A progressive bridge-builder between faiths, genders and races, Bernards’s tenure at the ADL was focused in part on working with the Protestant community toward decreasing antisemitism and expanding Judaica libraries. “His legacy was that you regard the other side as a real ‘you’ — real people,” said Yocheved Herschlag Muffs, Bernards’s co-worker at the ADL for almost 20 years. “It is the essence of dialogue.”
Born in Chicago on May 14, 1914, Bernards graduated John Marshall Law School in 1938, received his rabbinical degree from The Jewish Theological Seminary in 1942, and then his doctorate in Hebrew letters in 1950. During World War II, Bernards served as a chaplain in the Navy (though he never even learned to swim).

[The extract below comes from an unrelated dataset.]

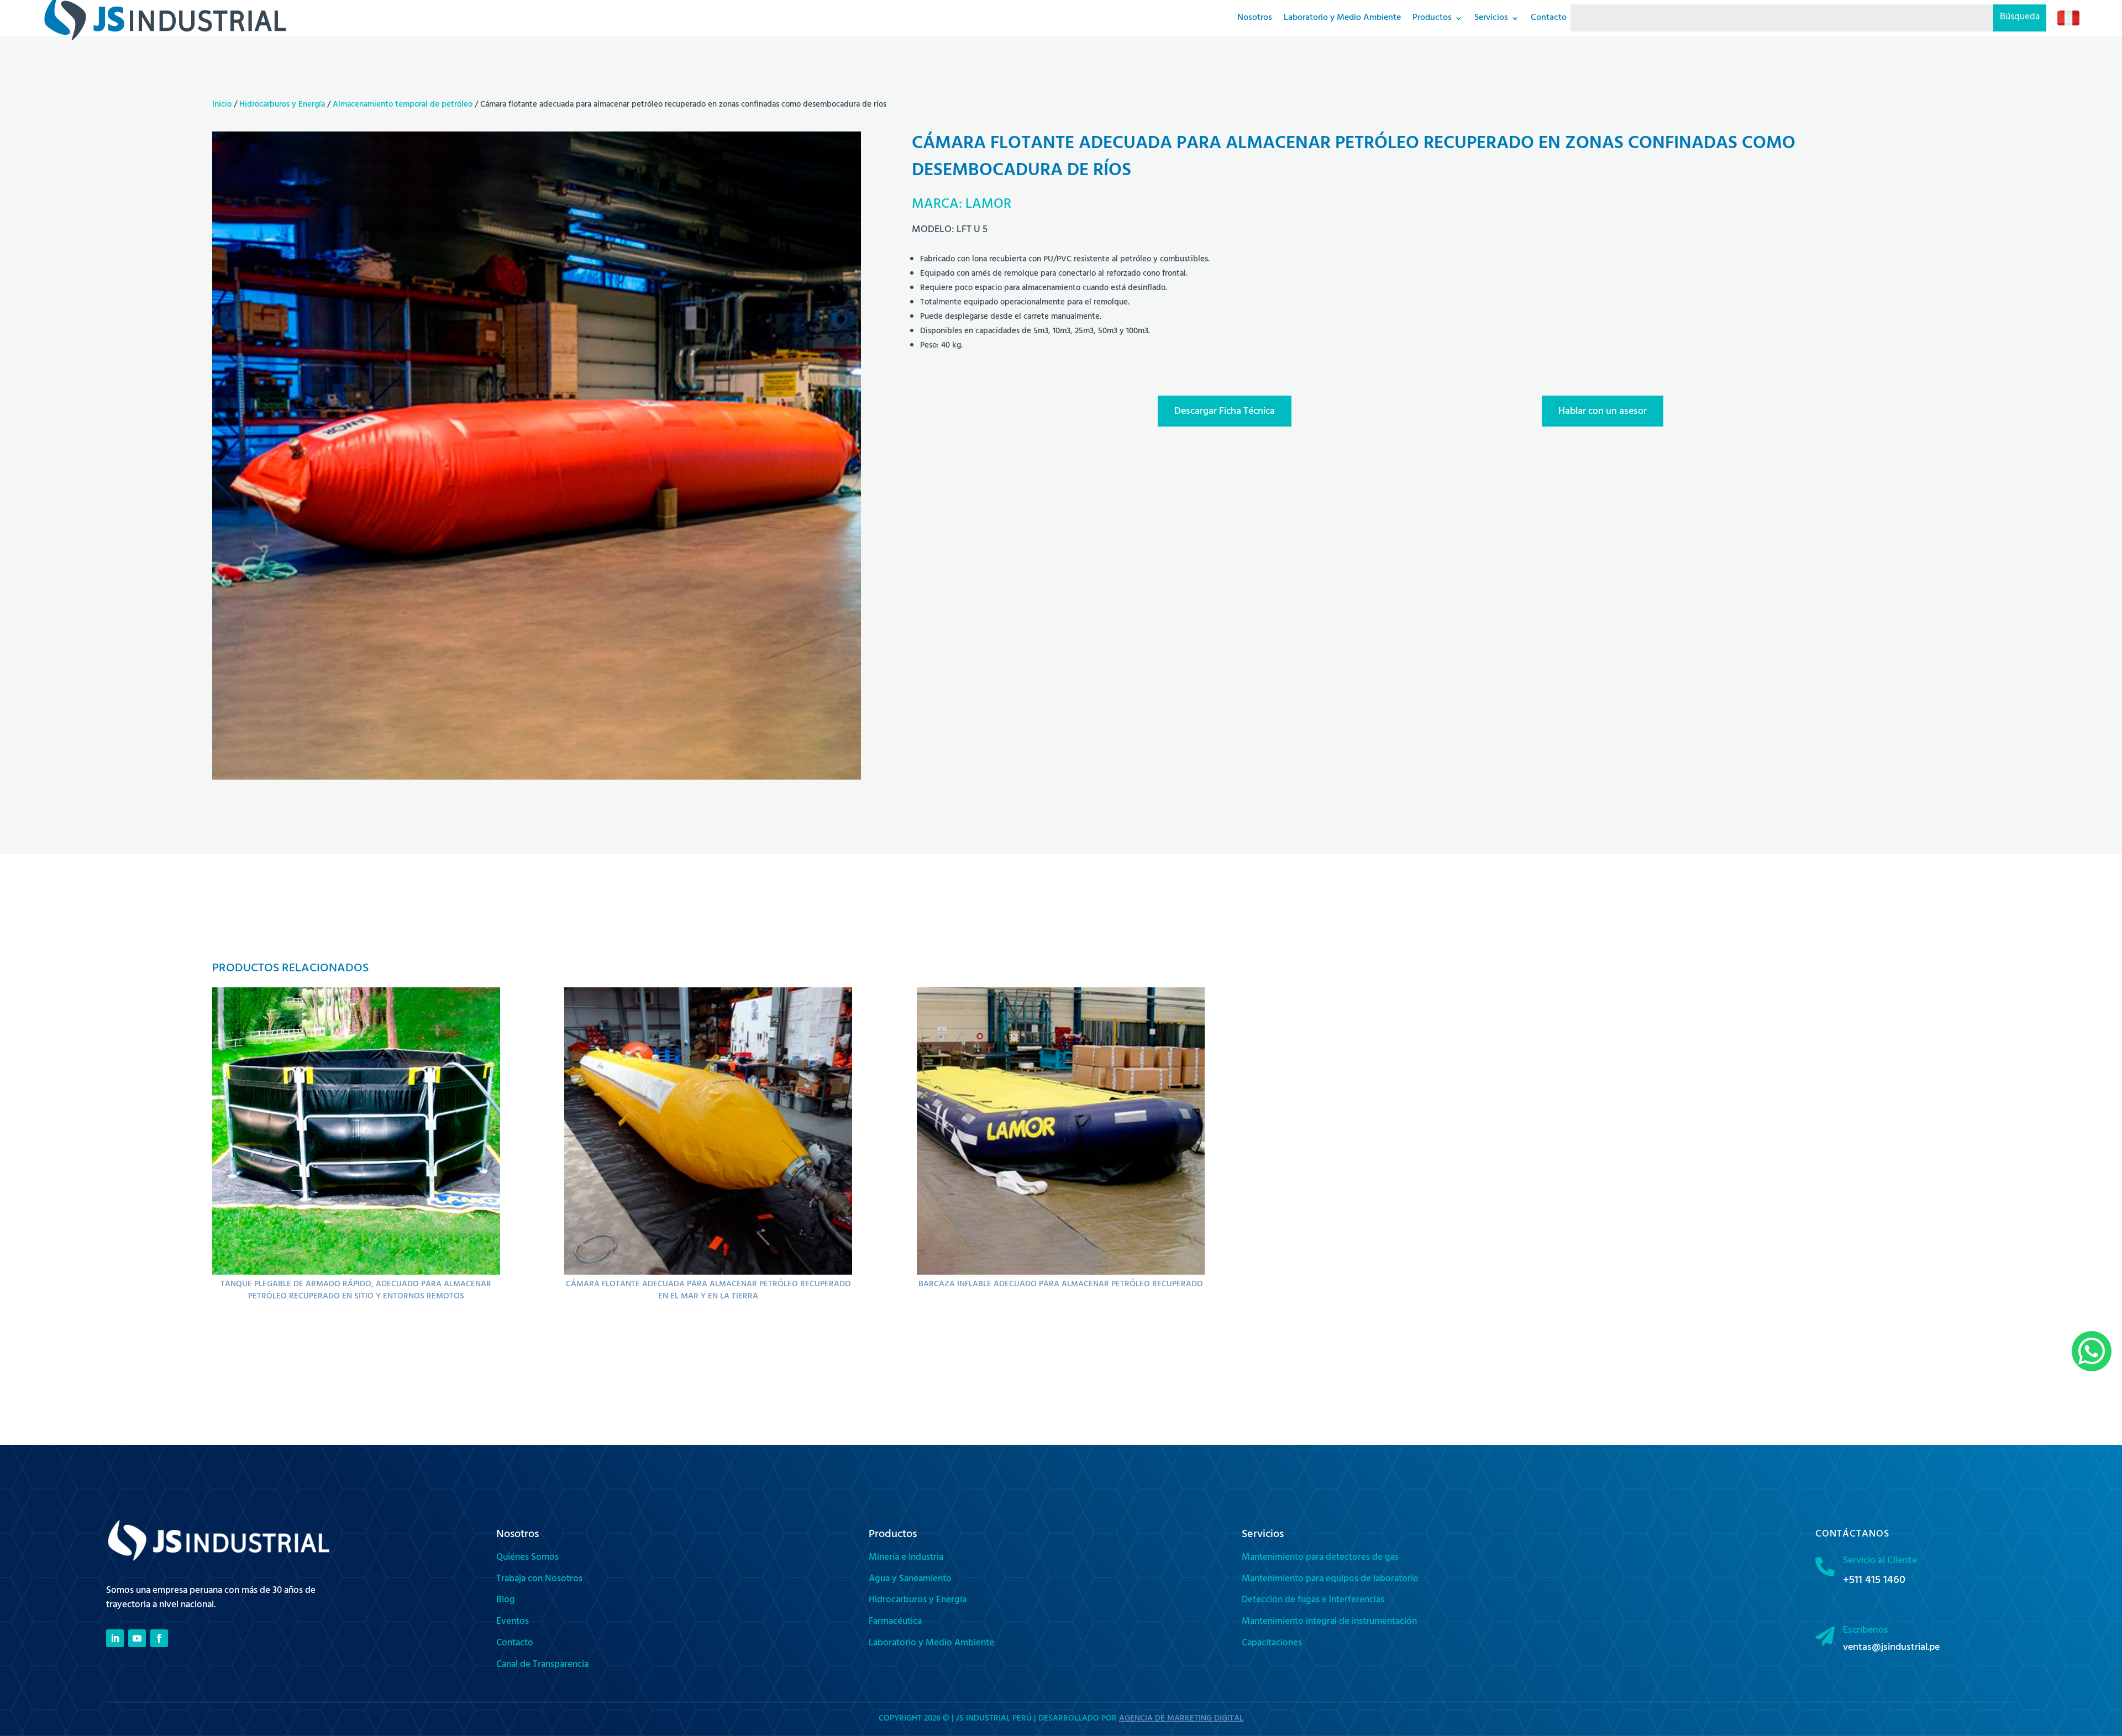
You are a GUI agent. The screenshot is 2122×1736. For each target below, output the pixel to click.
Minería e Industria (906, 1558)
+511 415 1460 (1874, 1581)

From 1950 to 1961, Bernards served at the helm of Nott Terrace Synagogue (now Agudat Achim) in Schenectady, N.Y., where he expanded women’s participation in regular prayer services and instituted bat mitzvahs.
In 1959, he testified before a congressional panel to decry General Electric Co. for moving its shops down south and devastating local workers. He marched with Martin Luther King Jr. in Selma, Ala., and worked at the ADL until his retirement in 1982.
Bernards is survived by his wife, Ruth, whom he married in 1948, and by his daughter, Reena, and two grandchildren. A son, Joel, died in 1974; He is also survived by a son, Ezra Brown, from his first wife, and that son’s two grown children.